There is an old joke that comes to mind though - "Why is divorce so expensive? Because it's worth it!"

Actually, based on what you've put here (and just the one side of the story) I'd at least move toward divorce. I would see a lawyer and find out what my options and costs are and go from there.

After you know what the story is, I'd sit with the wife and tell her that unless the two of you commit to at least trying, it's done. But based on the fact that you're saying you don't love her, I don't even know if it's worth the effort

Good luck


----------



## Mavash. (Jan 26, 2012)

zoid said:


> No intimacy for 11 months.


This is reason enough for me.


----------



## thunderstruck (May 9, 2012)

Short answer = yes.


Toffer said:


> I'd sit with the wife and tell her that unless the two of you commit to at least trying, it's done.


Agree, give it your best/last shot for at least a few more months. But, go learn your rights from a lawyer today, and start taking steps to protect yourself in a divorce. You don't have to follow through if the marriage starts improving.


----------



## lonelystar (Jul 16, 2012)

Sorry to hear about it. This is a tough situation to be in, especially when the kids are involved. Maybe try to persuade your wife to go to counseling together. Speak to her about all your concerns, even if she does not seem to listen. Try to give it a few more months, as things could still change. If not, divorce could be your only option.


----------



## River1977 (Oct 25, 2010)

I don't believe anything but abuse is automatically cause for divorce. I think everything else can and should be fought for and every effort put in to work it out. This doesn't dismiss your feelings and concerns because they are real to you and legitimate in my opinion. But, I do think it's still workable if you're willing to try.

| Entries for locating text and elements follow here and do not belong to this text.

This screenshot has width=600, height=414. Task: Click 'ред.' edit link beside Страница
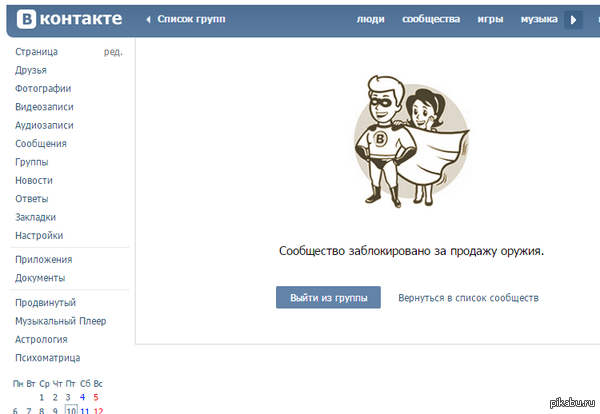click(113, 51)
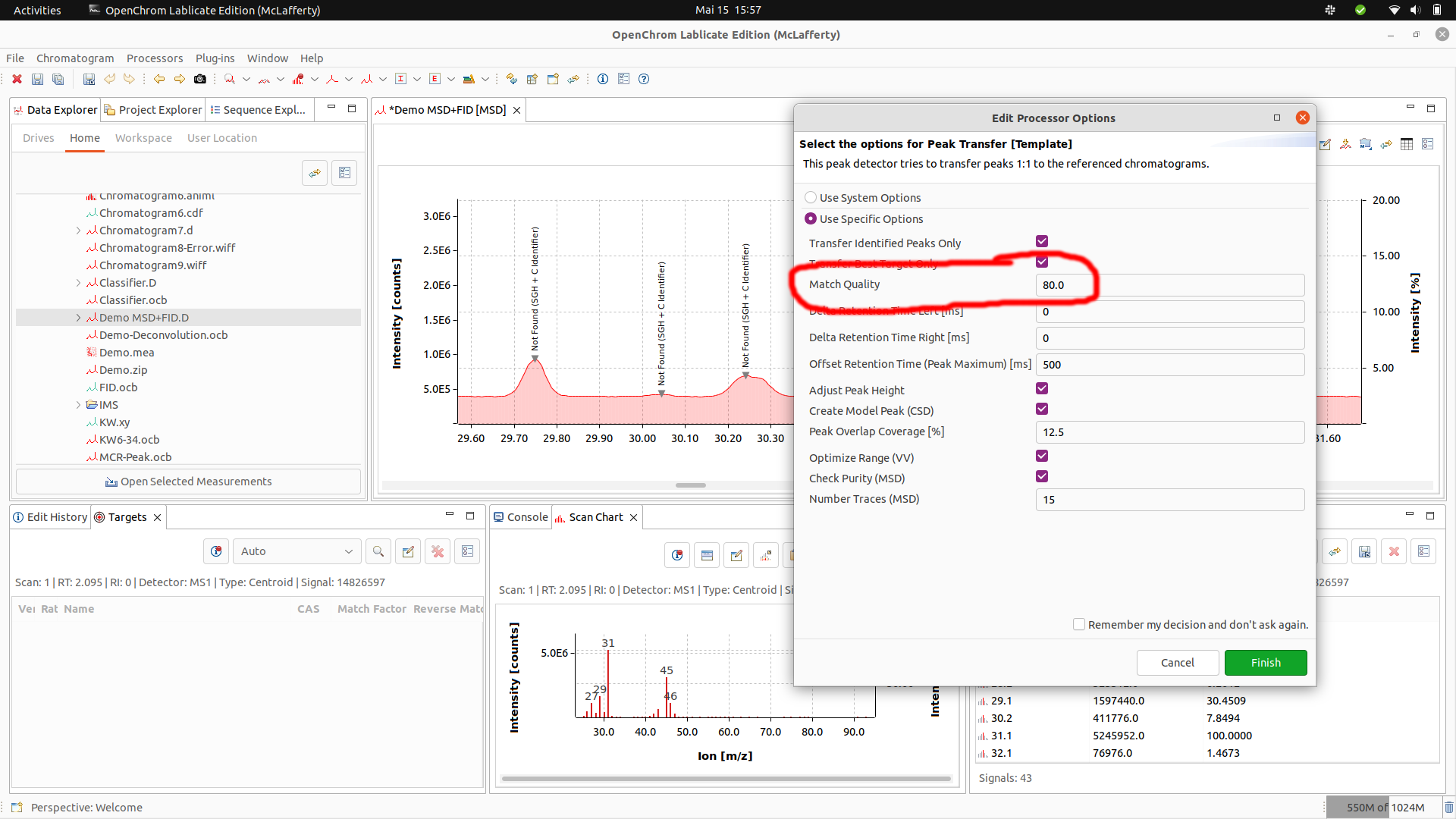
Task: Select the camera snapshot tool in the toolbar
Action: pos(200,79)
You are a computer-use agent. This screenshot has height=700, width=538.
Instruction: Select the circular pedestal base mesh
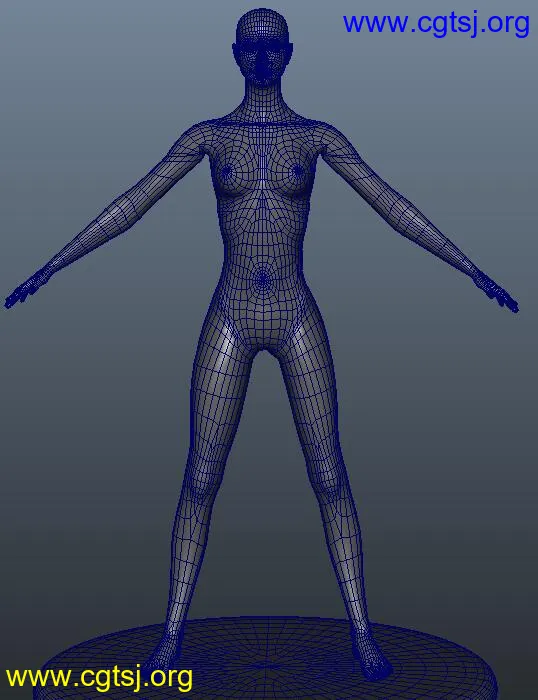tap(270, 658)
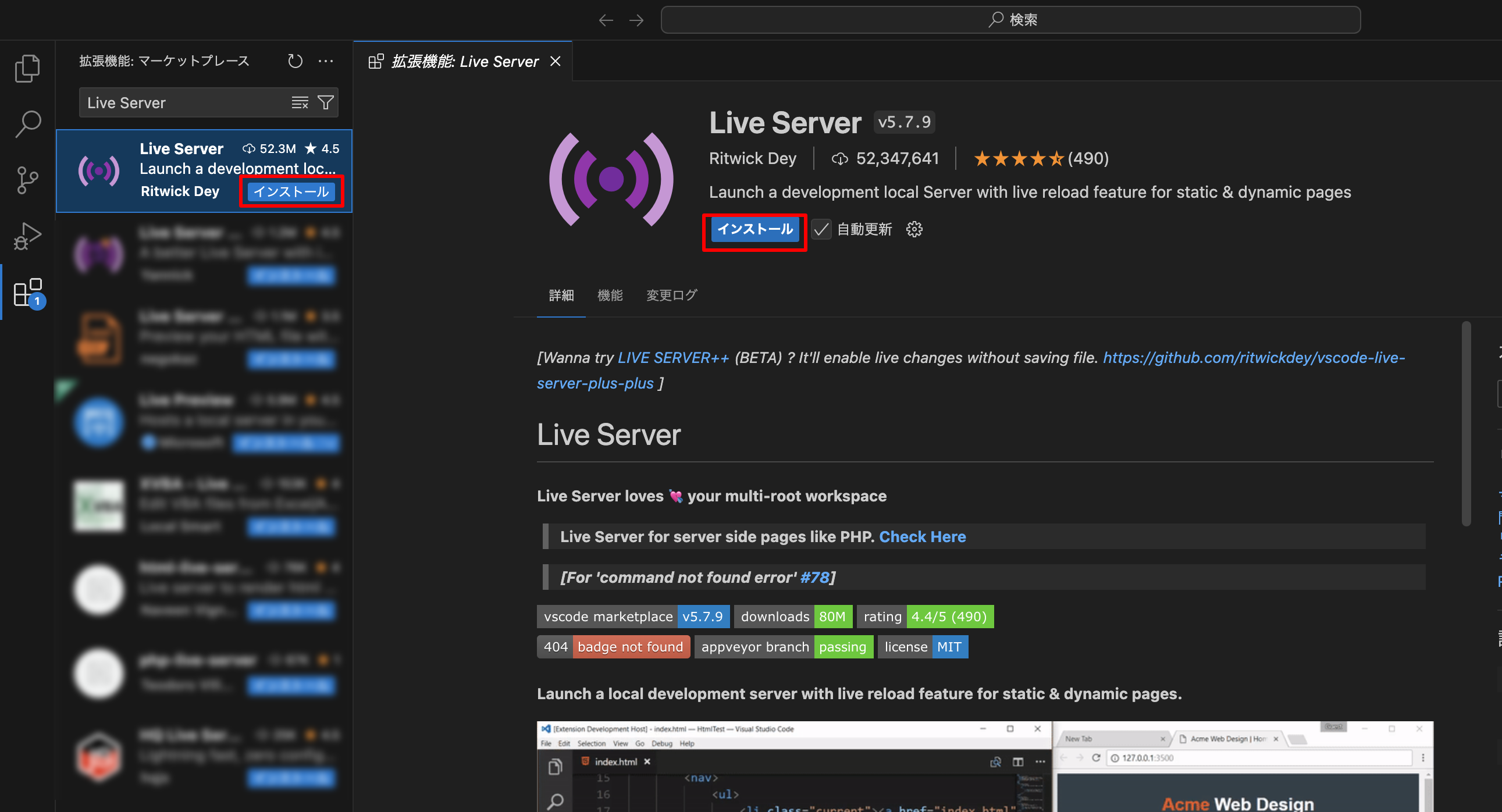Switch to the 機能 tab

pos(610,295)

When a spouse refuses marriage counseling, what she's saying is she is not willing to try and not willing to change. That leaves you no choice but to make the hard decision since you are not willing to accept her unwillingness, and you shouldn't have to. Your last ditch effort in that case is to impress upon her the importance that the two of you attend marriage counseling. Tell her the marriage depends on it. This is not a request. It is a demand and ultimatum for which she can acquiesce or refuse. What that means is unless she agrees to go (and does go and does fully participate), then she's telling you that the marriage is not worth the effort, and you are telling her you will not tolerate the status quo any longer.

You already know in all likelihood she will be willing to change and do practically anything once you are packing your bags. You fear it won't be a sincere effort on her part, but it will if you demand marriage counseling. 

The worst you can do is tell her. You have nothing to lose, so try this one last time.


----------